- **Try it**: Beginning at the line that holds "Instruction: Tap the Lv. 100 lock badge", repeat every line through the last line of the material, exactly, and drop any pictures.
☆ ☆ ☆ ☆ ☆ ☆ ☆
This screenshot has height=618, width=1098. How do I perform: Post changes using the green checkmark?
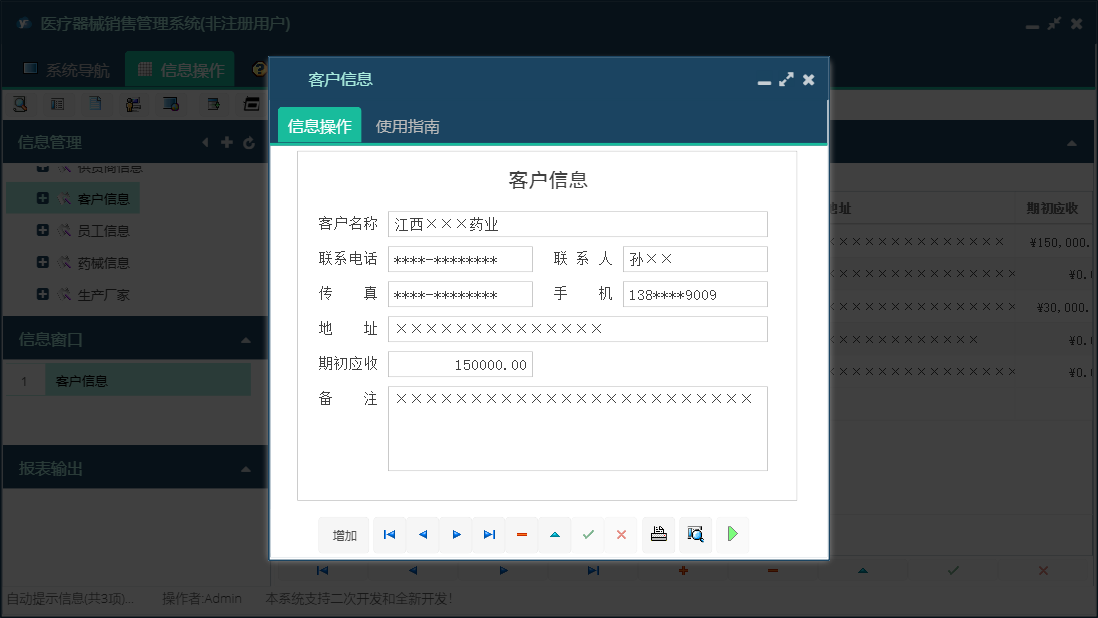coord(588,535)
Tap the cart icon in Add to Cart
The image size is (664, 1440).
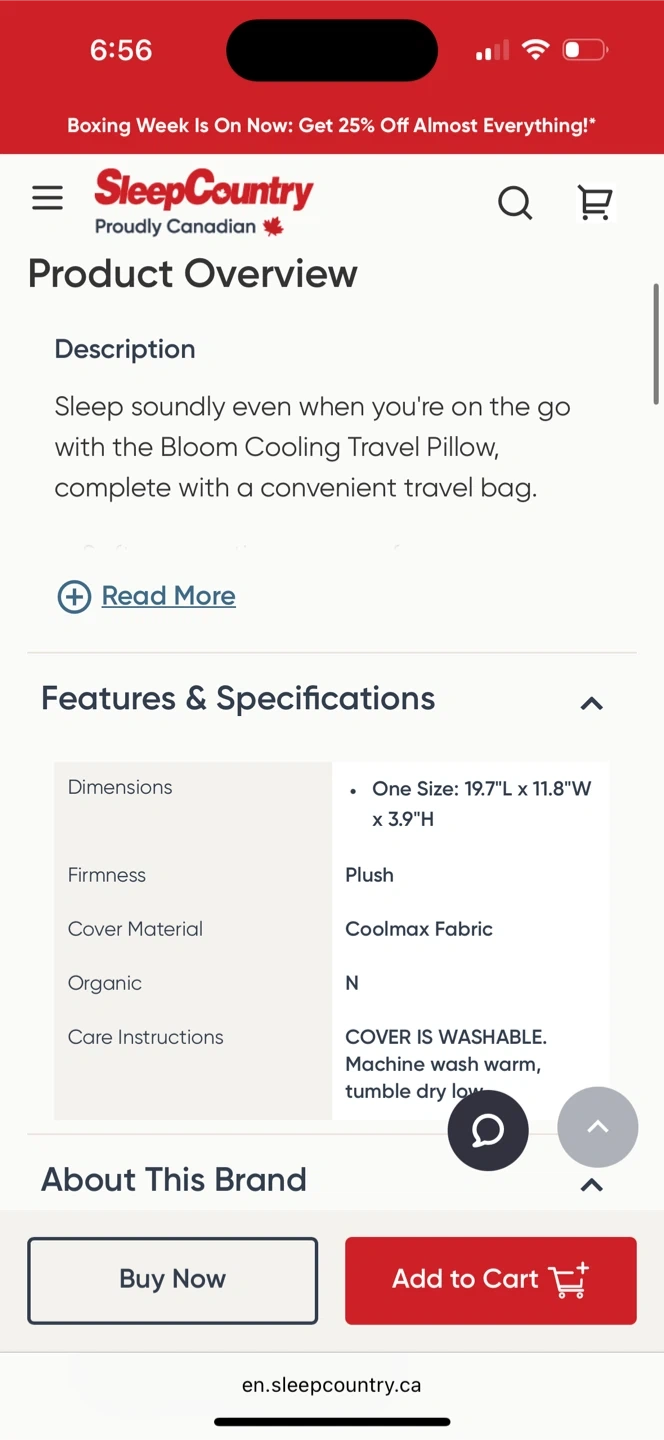tap(569, 1280)
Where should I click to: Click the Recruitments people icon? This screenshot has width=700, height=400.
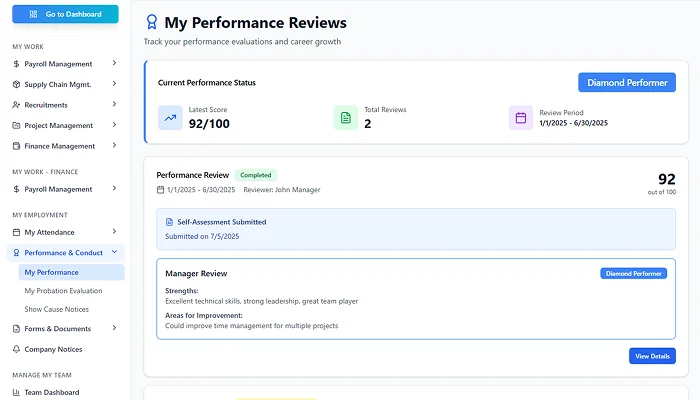[16, 105]
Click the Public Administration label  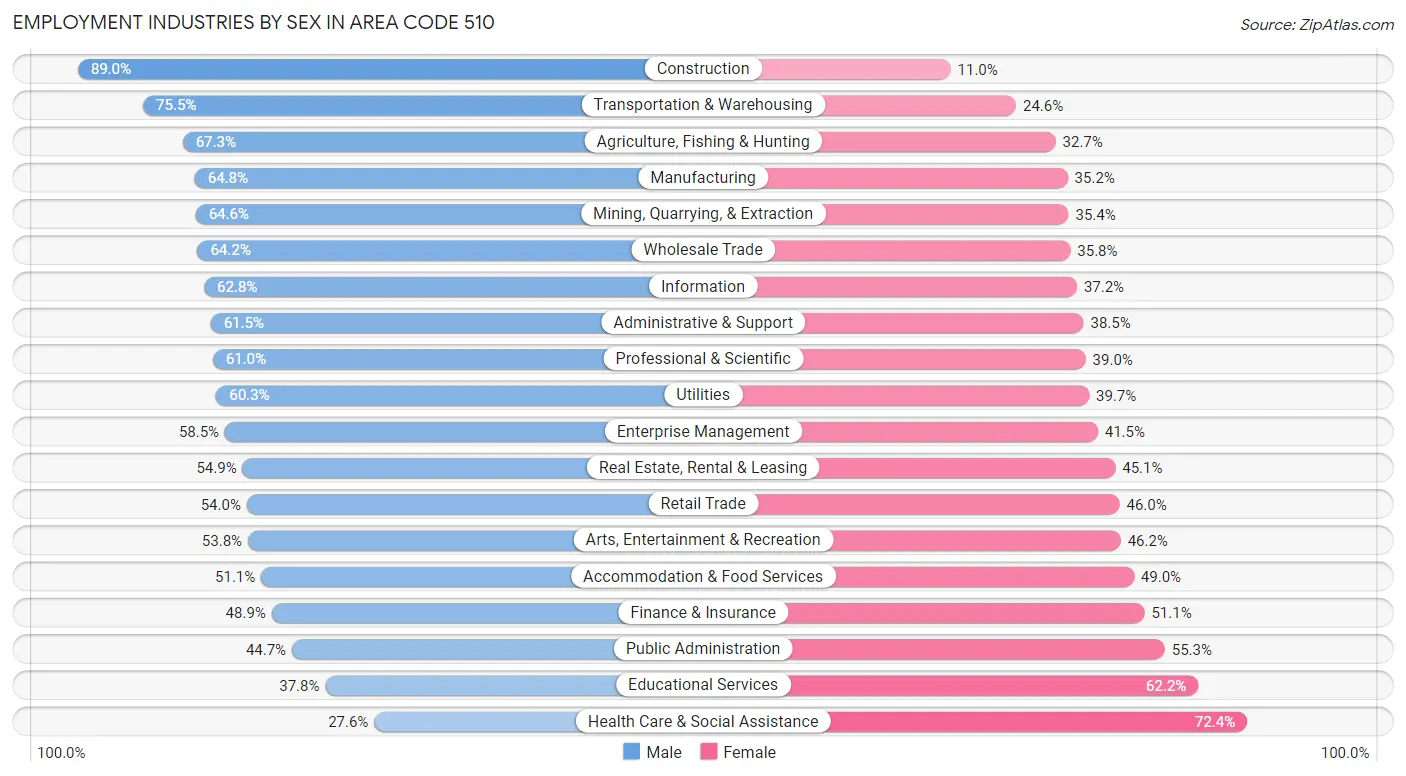coord(703,649)
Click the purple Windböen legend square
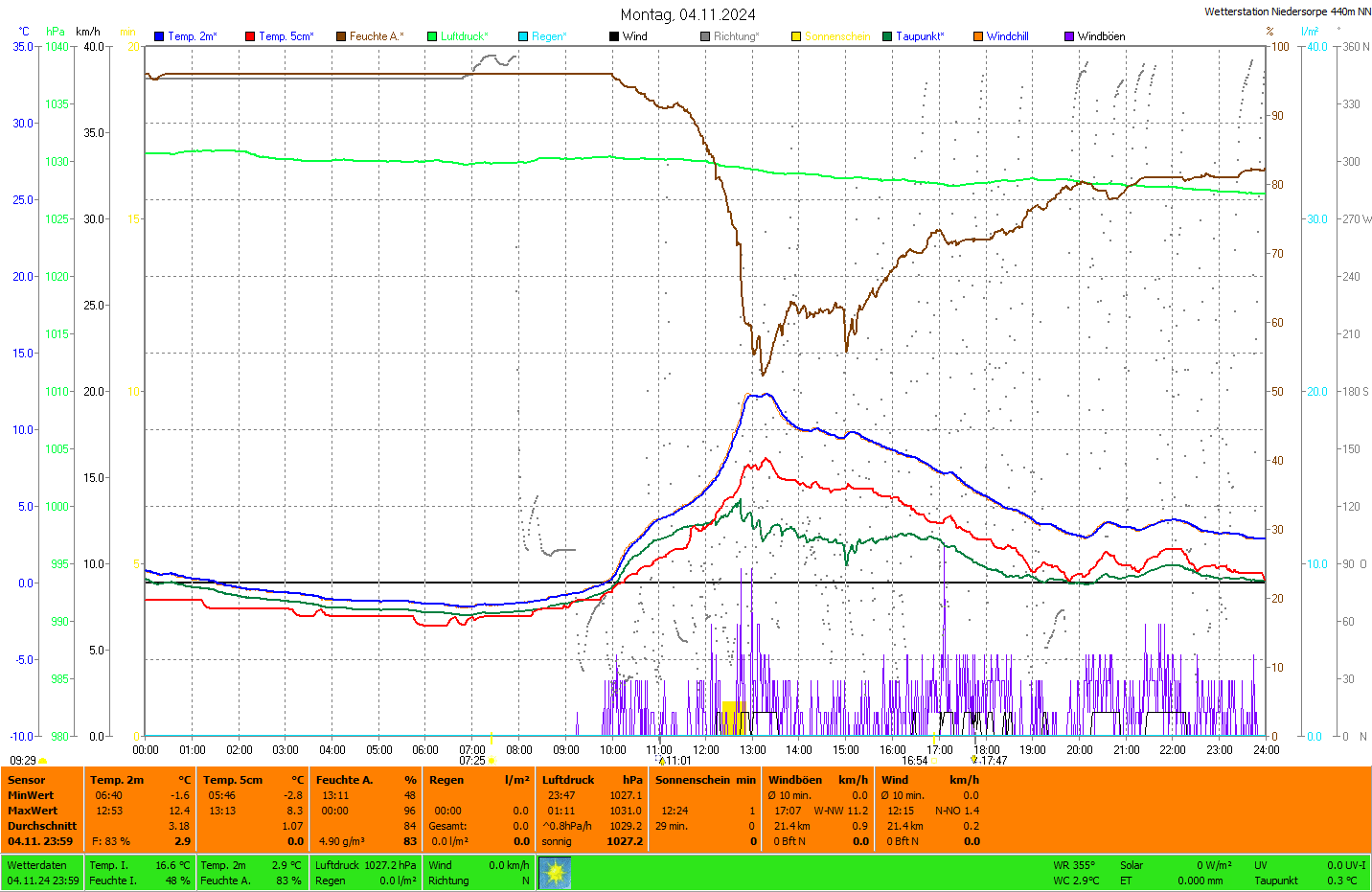 pyautogui.click(x=1069, y=36)
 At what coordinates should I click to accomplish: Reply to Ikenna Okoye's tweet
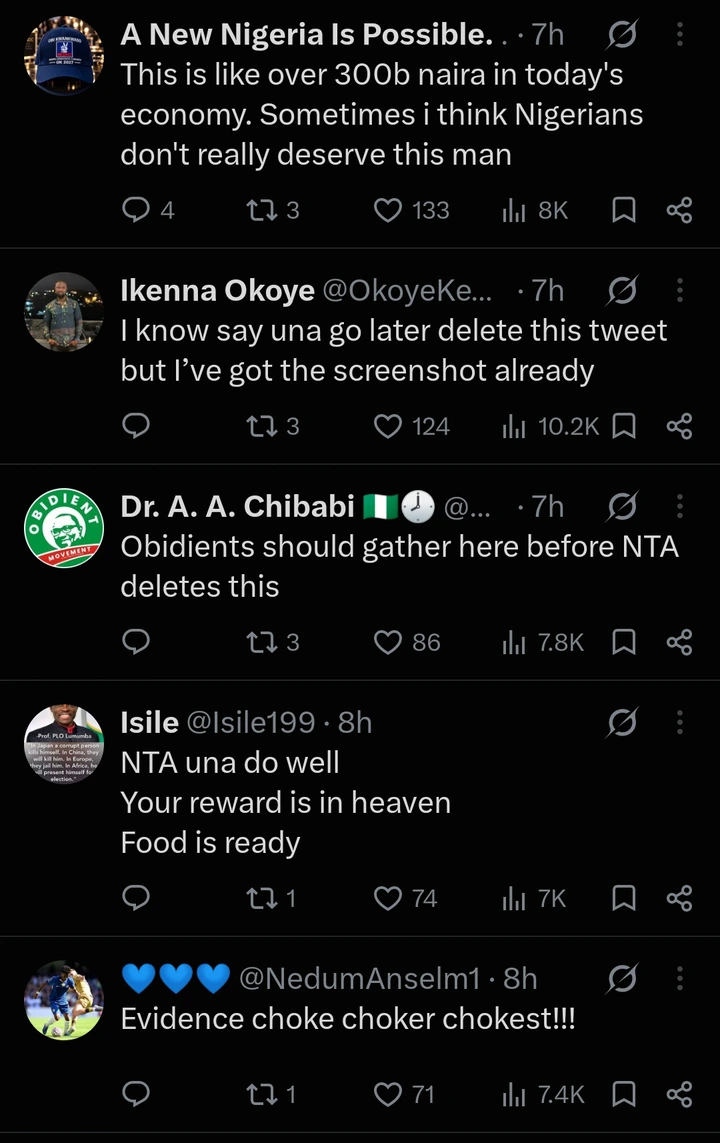(x=136, y=426)
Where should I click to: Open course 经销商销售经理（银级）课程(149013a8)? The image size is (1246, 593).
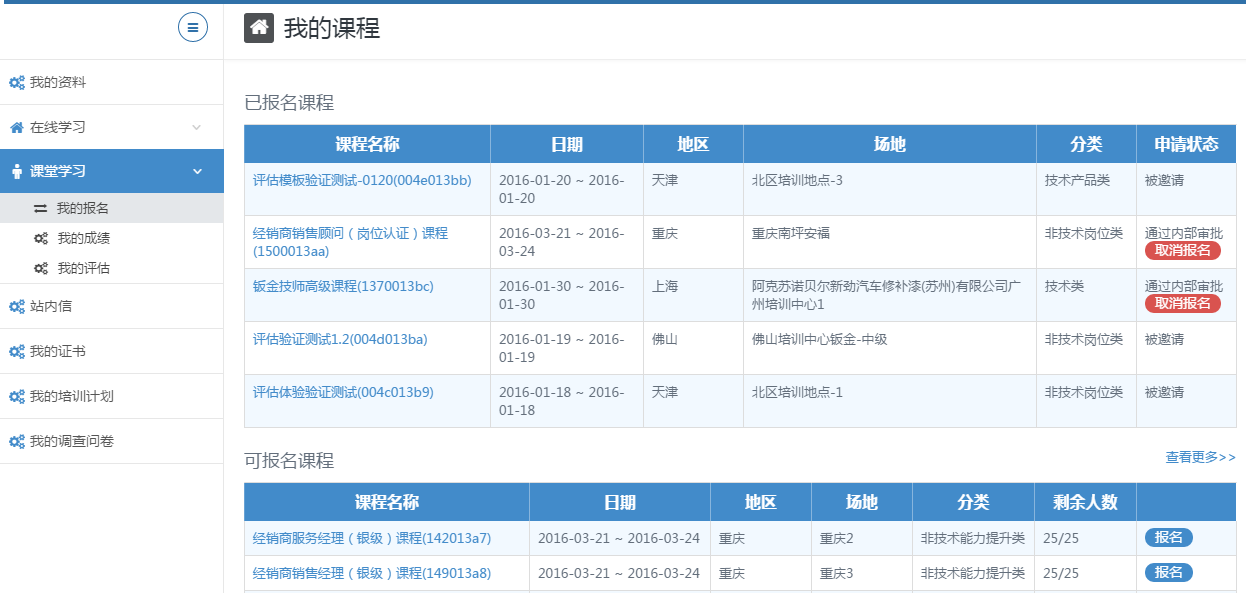[x=372, y=573]
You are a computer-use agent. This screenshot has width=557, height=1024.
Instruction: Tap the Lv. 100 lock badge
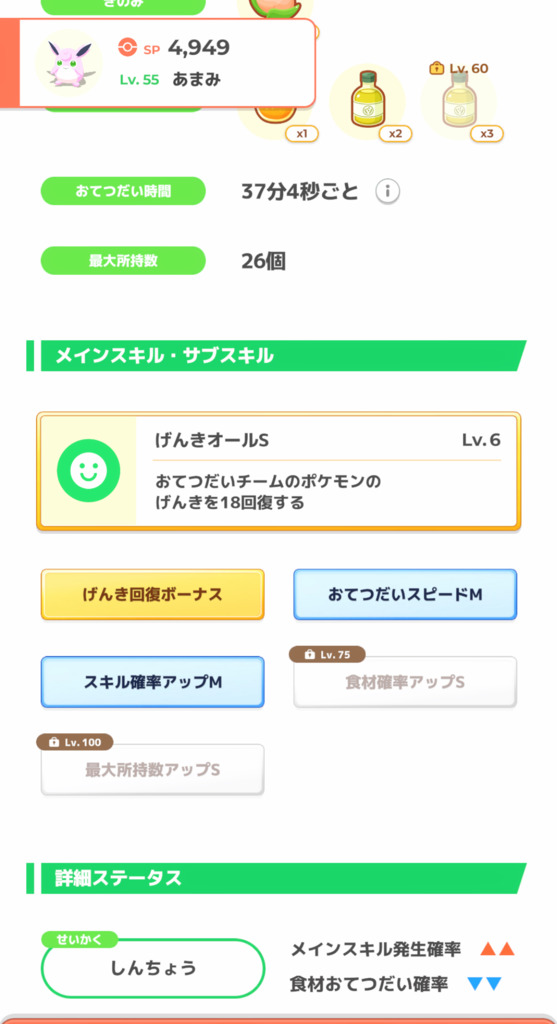tap(75, 742)
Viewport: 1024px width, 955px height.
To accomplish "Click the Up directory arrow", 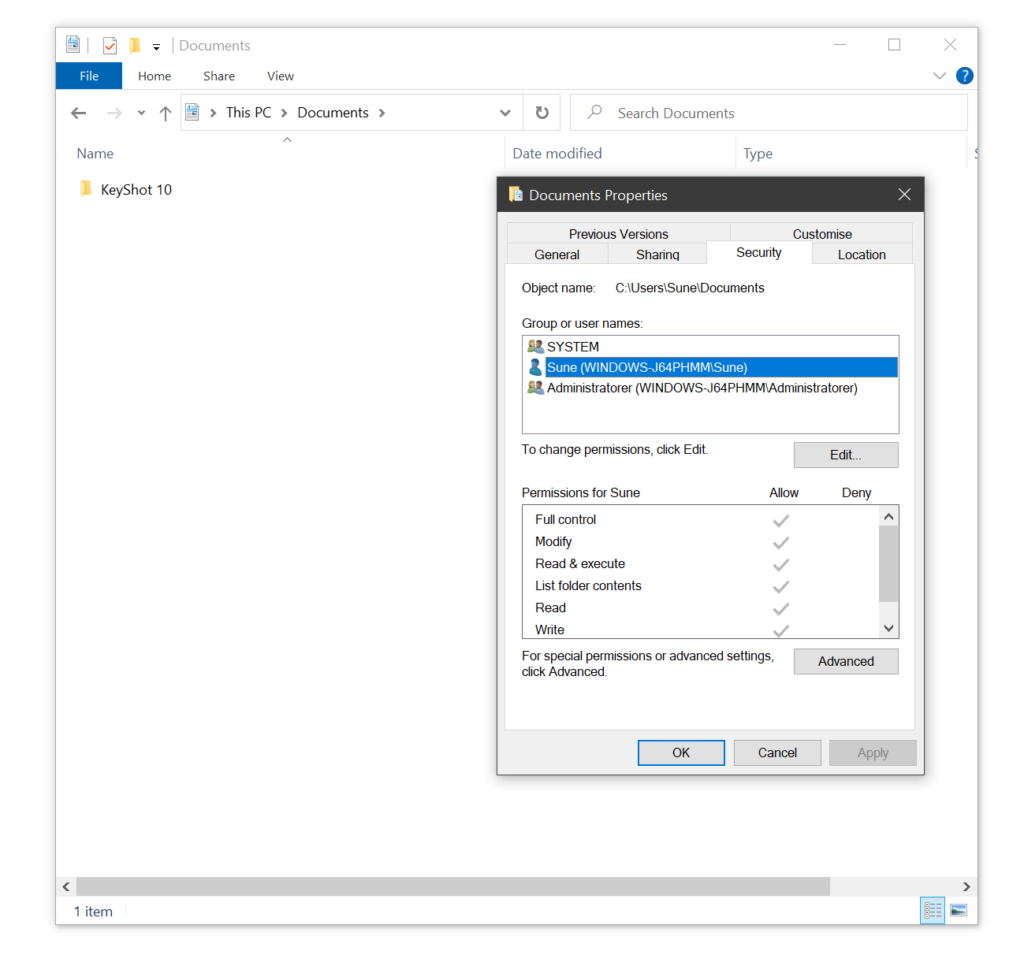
☆ ☆ ☆ ☆ ☆ ☆ ☆
- **Exercise solution**:
Instruction: Tap the Lv. 100 lock badge
tap(75, 742)
Viewport: 1024px width, 955px height.
To accomplish "Click the Up directory arrow", 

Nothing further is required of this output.